The UK Nighttime Economy Has Lost Nearly 400,000 Jobs Amid the Pandemic — Including 86,000 Positions In the Cultural Nighttime Sector

An aerial shot of London, England, which has seen its nighttime live entertainment space part with a substantial number of jobs since 2020’s start, according to a study from the Night Time Industries Association. Photo Credit: Benjamin Davies

A newly released study is shedding light upon the “devastating impact” that COVID-19 lockdown measures have had on the UK’s nighttime sector, which lost an estimated 393,000 jobs between March of 2020 and June of 2021 – including 86,000 positions specifically in the nighttime “cultural economy.”

The Night Time Industries Association (NTIA) disclosed these and other discouraging figures in a just-published analysis entitled “A Study of the Night Time Economy.” NTIA higher-ups commissioned the report “to fully understand, for the first time, the economic contribution and significance of the night time cultural economy” within the broader UK economy, according to the roughly 40-page-long document.

NTIA CEO Michael Kill acknowledged at the study’s outset that the “past year has been incredibly tough for the vast majority of night time economy businesses,” with the entire UK economy having parted with some two percent of its jobs from Q1 2020 to Q2 2021 – compared to 20 percent of positions in the “food and accommodation” sectors.

It bears noting here that the term “nighttime cultural economy” (NTCE) as used in the multifaceted report refers to elements of the nighttime economy “that are driven by cultural and leisure activities,” such as concerts and other live entertainment happenings. The NTCE also has “less dependence upon retailing food and drink than the wider OHLE” (out of home leisure economy), whereas the nighttime economy itself encompasses “sub-sectors within the OHLE that primarily serve the evening or night time consumer – i.e., 6pm to 6am.”

The nighttime cultural economy accounted for 1.64 percent of the UK’s GDP in 2019 (£36.4 billion, or $49.53 billion at the present exchange rate), according to the analysis, against 5.1 percent for the overarching nighttime economy and 7.7 percent for the OHLE. Additionally, the nighttime cultural economy supported some 425,000 jobs and 38,000 businesses in the UK as of 2018, per the NTIA.

However, “the NTCE has lost proportionally more than other sectors” in the out of home leisure economy, the text proceeds, including an estimated total of almost £37 billion in “lost trade” across March of 2020 and June of 2021.

The entirety of the out of home leisure economy’s losses came in at an estimated £136 billion ($184.87 billion) during the same stretch, the report shows. And as initially mentioned, the UK’s OHLE has lost some 589,000 jobs amid the pandemic, compared to 393,000 for the nighttime economy and 86,000 for the nighttime cultural economy.

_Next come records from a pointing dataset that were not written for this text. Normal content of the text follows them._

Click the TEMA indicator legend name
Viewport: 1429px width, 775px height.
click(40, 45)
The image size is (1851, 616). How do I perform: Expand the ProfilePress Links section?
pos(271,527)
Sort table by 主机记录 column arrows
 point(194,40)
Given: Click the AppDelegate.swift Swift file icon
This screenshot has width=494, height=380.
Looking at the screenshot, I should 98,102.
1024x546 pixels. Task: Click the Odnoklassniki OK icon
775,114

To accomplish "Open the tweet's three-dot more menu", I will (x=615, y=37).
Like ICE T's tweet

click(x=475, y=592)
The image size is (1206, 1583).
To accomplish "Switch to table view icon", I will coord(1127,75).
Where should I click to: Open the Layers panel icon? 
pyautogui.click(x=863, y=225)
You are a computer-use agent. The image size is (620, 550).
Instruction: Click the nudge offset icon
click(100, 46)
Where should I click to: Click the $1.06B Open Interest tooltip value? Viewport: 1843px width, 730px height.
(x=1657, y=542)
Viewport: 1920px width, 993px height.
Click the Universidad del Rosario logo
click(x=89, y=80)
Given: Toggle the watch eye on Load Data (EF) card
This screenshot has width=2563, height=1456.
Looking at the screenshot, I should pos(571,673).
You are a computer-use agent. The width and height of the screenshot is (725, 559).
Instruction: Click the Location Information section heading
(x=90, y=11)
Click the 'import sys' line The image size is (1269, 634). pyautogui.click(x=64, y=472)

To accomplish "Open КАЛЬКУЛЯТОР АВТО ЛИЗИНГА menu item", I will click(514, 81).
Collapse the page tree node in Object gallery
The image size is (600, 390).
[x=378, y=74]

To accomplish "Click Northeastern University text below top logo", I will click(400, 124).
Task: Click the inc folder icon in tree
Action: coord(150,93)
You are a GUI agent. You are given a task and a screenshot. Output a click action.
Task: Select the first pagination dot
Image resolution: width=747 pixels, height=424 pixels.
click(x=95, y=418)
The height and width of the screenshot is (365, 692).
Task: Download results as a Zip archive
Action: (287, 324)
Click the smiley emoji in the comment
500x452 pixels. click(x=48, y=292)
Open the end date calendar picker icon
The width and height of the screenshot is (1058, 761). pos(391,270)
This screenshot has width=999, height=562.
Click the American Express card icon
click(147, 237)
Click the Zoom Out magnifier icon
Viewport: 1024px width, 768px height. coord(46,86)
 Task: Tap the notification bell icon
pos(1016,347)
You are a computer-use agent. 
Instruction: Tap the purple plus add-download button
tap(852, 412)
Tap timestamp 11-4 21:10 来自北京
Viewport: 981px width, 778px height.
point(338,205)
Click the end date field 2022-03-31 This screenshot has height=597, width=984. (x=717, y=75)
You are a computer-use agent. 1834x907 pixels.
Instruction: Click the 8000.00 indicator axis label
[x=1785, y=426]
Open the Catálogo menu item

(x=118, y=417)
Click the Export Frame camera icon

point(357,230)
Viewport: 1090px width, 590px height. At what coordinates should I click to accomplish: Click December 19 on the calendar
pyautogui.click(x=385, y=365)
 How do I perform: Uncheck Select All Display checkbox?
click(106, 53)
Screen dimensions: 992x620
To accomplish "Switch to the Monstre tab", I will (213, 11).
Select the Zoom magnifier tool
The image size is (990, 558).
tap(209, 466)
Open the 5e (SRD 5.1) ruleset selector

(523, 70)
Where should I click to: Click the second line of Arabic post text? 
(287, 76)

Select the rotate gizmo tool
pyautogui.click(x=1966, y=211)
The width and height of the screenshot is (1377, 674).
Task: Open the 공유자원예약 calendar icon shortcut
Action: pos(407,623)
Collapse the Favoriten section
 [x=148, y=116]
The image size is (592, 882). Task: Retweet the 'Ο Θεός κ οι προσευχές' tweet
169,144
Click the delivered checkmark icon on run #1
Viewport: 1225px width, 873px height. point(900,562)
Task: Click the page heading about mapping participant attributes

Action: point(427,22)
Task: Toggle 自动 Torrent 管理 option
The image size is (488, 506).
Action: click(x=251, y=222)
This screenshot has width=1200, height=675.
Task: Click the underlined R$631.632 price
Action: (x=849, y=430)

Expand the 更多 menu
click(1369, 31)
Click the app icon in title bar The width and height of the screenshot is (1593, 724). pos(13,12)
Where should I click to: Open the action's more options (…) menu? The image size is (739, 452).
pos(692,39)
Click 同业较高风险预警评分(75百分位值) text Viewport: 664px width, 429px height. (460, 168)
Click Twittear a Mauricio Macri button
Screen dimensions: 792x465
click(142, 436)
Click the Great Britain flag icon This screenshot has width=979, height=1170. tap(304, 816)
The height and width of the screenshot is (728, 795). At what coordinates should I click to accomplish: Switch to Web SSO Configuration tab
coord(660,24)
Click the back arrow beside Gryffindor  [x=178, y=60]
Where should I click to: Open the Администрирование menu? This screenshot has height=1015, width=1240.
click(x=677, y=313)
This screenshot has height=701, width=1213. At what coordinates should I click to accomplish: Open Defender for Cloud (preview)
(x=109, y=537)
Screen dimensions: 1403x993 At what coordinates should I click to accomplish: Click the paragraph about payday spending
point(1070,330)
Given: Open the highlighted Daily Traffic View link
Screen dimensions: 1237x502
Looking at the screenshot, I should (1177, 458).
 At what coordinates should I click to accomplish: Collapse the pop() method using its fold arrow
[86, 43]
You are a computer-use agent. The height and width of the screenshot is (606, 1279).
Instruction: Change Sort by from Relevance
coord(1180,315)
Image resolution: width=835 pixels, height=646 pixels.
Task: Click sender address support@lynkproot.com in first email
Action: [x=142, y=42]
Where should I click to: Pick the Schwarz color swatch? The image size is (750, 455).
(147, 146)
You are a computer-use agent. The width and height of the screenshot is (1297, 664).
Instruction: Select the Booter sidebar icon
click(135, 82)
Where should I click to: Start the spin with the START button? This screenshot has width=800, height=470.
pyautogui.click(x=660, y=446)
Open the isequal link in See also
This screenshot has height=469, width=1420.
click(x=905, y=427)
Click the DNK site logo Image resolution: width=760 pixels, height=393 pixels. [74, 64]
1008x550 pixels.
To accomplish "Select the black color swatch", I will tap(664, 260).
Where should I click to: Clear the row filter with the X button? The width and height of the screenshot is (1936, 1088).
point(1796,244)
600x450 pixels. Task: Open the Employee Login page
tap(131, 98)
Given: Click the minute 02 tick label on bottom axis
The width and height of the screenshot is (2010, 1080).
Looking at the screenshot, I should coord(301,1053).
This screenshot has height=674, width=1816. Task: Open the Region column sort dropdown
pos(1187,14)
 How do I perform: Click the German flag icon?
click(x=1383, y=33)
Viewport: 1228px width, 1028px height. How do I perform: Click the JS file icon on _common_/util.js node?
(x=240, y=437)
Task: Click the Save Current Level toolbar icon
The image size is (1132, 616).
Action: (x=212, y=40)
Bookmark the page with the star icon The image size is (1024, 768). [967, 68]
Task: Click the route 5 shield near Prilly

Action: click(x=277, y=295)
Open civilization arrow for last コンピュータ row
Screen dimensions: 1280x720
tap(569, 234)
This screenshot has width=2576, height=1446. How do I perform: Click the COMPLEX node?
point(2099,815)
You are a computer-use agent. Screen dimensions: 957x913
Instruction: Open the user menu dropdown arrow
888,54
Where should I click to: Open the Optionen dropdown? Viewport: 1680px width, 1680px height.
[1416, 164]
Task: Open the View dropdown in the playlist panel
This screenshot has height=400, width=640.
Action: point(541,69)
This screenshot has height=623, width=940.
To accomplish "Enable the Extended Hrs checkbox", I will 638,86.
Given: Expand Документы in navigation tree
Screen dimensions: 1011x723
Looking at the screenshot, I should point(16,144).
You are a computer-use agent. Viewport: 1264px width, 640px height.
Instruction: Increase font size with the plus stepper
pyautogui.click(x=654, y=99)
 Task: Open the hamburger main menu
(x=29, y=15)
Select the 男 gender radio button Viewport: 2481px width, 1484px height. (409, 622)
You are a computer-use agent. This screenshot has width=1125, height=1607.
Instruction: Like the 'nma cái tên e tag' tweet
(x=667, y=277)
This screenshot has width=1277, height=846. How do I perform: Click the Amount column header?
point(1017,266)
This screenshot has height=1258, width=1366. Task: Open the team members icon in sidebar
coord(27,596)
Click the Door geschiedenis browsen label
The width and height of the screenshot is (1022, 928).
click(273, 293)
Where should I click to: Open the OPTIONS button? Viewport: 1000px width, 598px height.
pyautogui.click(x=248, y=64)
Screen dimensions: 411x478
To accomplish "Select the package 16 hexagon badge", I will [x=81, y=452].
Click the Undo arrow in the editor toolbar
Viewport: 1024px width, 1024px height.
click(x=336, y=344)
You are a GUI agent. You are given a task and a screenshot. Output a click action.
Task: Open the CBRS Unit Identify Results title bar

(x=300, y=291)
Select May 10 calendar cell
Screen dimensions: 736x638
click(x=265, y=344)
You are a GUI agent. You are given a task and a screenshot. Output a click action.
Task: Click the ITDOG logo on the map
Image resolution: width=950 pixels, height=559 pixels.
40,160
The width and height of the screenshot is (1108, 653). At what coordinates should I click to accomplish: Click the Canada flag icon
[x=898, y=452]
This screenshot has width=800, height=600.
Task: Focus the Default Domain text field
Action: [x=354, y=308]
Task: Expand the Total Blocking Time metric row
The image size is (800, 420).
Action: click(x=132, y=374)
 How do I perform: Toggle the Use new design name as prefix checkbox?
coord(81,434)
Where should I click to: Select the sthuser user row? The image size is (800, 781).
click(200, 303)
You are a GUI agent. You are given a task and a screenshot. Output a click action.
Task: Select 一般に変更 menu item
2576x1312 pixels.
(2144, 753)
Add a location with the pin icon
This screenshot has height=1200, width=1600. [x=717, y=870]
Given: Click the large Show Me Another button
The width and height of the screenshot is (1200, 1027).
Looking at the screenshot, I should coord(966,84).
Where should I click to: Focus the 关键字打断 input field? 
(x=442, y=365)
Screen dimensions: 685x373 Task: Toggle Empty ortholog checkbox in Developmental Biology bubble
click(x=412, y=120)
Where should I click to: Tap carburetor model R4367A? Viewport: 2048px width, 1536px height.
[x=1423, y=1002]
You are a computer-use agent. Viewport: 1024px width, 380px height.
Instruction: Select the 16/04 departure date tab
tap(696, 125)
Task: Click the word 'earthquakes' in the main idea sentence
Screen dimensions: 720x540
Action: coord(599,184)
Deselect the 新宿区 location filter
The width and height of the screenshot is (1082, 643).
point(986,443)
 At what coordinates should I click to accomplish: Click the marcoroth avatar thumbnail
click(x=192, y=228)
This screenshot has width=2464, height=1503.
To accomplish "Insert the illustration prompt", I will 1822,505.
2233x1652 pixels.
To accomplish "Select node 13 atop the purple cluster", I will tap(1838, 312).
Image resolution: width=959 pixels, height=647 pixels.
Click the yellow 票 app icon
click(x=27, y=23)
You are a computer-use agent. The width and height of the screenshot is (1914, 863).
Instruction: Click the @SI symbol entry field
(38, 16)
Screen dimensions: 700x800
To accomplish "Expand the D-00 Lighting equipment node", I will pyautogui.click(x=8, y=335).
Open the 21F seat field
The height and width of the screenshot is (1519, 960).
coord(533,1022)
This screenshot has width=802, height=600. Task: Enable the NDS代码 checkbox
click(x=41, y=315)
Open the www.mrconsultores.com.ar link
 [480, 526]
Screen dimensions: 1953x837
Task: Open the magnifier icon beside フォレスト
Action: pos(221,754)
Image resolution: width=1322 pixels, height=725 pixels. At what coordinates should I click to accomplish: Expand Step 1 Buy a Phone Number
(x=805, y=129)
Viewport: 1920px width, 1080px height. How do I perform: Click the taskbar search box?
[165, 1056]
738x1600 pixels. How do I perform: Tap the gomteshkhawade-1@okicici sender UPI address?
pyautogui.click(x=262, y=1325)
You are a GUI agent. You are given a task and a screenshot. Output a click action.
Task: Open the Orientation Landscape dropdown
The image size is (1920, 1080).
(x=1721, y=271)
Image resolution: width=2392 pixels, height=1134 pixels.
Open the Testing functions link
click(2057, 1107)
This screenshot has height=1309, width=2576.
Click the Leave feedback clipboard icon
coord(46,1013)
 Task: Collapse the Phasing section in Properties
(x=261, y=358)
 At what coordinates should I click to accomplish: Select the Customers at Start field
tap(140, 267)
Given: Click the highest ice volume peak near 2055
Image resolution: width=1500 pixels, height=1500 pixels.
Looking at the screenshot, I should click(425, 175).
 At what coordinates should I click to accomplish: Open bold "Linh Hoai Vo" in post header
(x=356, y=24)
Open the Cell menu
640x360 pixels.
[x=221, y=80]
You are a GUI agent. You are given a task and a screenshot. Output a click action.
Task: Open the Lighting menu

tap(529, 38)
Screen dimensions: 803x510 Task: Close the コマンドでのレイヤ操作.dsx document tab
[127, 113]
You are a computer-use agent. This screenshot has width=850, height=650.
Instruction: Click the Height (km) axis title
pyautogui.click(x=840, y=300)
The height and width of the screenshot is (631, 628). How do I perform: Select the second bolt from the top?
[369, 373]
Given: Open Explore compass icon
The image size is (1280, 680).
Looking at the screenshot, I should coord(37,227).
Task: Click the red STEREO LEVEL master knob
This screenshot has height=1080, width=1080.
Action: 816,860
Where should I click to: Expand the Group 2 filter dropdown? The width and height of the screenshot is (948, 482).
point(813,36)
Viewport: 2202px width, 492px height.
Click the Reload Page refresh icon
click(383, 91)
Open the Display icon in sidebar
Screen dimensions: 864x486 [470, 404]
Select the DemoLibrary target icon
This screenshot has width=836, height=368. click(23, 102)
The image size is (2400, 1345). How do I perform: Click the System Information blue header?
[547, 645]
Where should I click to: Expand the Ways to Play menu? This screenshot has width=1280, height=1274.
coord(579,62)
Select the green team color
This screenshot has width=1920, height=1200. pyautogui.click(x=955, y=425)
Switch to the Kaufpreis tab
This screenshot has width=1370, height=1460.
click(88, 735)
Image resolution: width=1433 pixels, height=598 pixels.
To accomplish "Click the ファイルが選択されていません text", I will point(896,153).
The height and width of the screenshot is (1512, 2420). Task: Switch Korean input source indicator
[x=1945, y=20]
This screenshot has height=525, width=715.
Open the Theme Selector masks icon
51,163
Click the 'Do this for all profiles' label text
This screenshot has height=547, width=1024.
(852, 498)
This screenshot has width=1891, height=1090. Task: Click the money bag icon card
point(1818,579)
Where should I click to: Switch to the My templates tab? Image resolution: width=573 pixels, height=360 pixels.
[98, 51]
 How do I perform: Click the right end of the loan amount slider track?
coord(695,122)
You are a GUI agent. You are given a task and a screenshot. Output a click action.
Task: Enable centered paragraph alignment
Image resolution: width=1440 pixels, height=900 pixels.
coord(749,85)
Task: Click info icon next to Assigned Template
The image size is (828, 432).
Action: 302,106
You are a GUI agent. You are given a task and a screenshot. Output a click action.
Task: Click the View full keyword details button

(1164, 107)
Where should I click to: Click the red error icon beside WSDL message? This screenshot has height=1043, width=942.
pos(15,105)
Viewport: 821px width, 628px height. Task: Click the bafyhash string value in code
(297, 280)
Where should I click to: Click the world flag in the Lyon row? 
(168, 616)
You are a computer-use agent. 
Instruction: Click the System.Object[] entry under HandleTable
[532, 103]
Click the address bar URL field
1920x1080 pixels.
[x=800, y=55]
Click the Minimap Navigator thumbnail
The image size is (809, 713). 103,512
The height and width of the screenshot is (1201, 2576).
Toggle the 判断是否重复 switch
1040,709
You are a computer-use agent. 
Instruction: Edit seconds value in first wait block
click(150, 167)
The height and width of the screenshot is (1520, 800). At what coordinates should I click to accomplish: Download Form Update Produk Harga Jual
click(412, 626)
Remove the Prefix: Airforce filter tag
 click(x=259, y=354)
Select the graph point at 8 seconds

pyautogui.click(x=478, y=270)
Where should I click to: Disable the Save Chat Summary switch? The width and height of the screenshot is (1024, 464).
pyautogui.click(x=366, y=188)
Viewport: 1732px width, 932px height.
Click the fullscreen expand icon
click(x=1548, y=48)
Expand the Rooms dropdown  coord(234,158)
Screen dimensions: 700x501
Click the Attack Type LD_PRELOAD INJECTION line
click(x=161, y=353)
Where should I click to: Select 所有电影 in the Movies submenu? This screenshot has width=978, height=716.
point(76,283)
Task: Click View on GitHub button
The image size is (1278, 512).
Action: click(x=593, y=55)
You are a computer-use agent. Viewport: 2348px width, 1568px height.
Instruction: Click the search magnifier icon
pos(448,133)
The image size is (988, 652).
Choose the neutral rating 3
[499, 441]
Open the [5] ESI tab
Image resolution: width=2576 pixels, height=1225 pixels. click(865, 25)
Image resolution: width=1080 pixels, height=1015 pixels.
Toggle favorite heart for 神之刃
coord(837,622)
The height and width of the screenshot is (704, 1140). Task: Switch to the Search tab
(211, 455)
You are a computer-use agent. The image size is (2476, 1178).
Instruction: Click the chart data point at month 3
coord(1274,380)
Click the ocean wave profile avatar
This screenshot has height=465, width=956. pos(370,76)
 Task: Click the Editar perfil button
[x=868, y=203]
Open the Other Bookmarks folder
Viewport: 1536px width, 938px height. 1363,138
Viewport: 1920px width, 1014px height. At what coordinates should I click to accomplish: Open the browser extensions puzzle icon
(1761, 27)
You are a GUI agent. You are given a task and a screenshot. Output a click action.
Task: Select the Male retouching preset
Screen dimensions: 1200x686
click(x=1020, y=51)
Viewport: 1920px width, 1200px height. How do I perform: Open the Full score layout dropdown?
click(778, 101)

These latter stats are particularly significant because “historic trends” – that is, recent years’ growth patterns – suggested before COVID-19’s arrival that 2020 to 2024 would see the UK’s total OHLE jobs increase from 2.92 million to 3.26 million, per the NTIA. The NTCE, on the other hand, was expected to add 40,000 positions, for a total of 465,000 jobs.

Notwithstanding the ongoing rollback of lockdown orders, the gradual return of non-socially distanced live entertainment, and commercial growth in certain segments of the music industry, the NTIA’s report appears to reflect the substantial amount of lost ground that the crowd-based leisure space must make up in the coming months and years. And while the analysis only covers the UK economy, once again, lockdown measures have presumably had a similarly devastating impact on the nighttime (and daytime) live entertainment spheres in a large number of countries around the world.